▸ Given task
Turn the material below into a two-column CSV with the columns "prompt" and "answer", one row per entry, each value in its own quoted field with line breaks replaced by spaces. Omit the pictures.
------ Task material ------
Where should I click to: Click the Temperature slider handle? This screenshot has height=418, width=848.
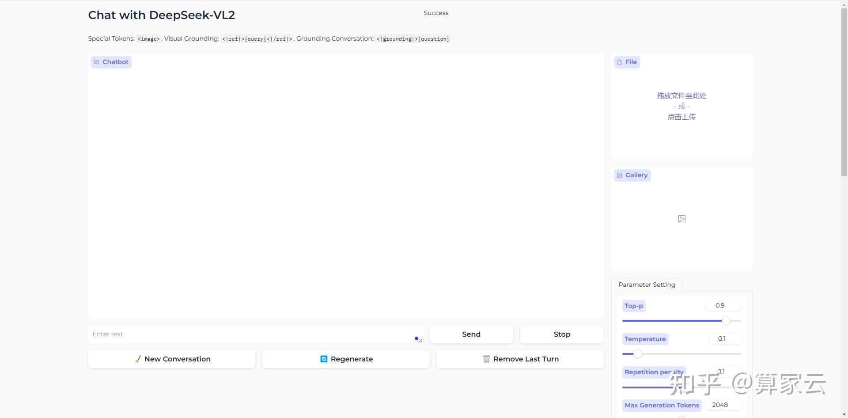pyautogui.click(x=637, y=354)
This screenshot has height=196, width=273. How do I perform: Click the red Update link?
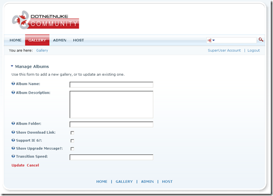click(18, 165)
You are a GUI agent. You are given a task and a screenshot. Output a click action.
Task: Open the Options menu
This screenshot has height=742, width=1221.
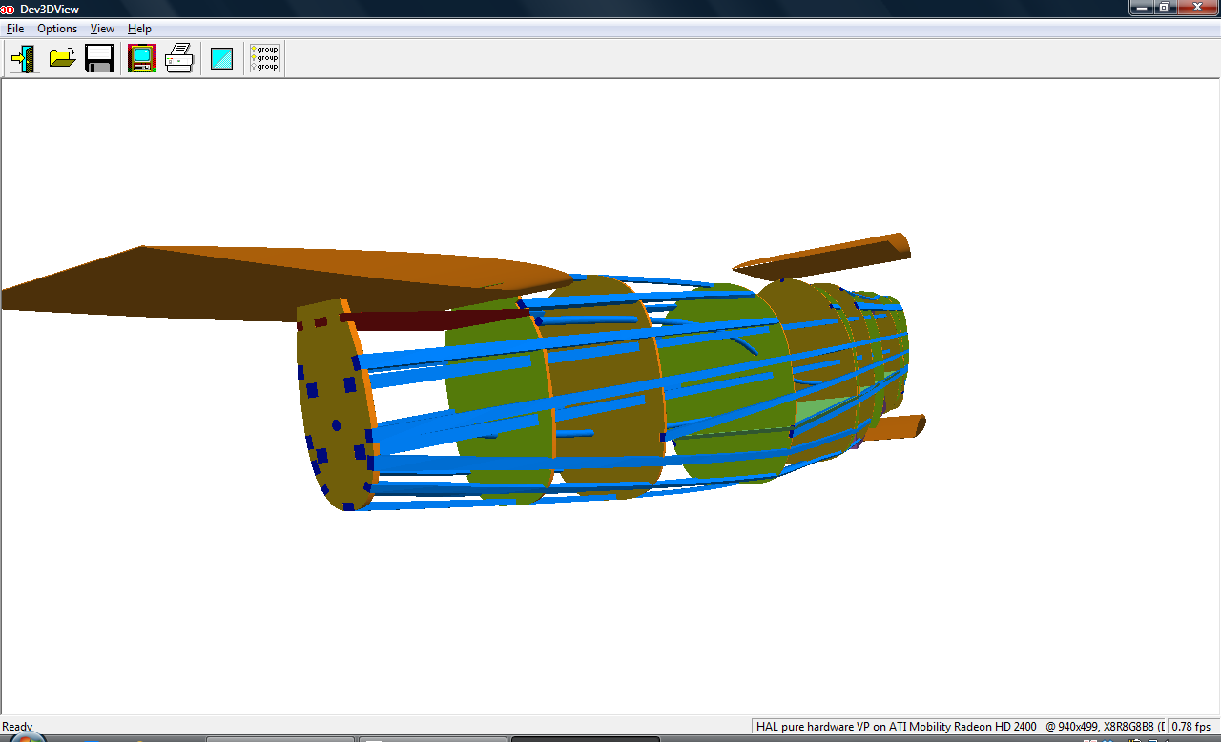click(x=57, y=29)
------
▸ Correct response
prompt,answer
"Where should I click to: Click the Temperature slider handle? This screenshot has height=418, width=848.","pyautogui.click(x=637, y=354)"
"This screenshot has height=196, width=273. How do I perform: Click the red Update link?","click(18, 165)"
"You are a GUI agent. You are given a task and a screenshot. Output a click action. Task: Open the Options menu This screenshot has height=742, width=1221.","click(x=57, y=29)"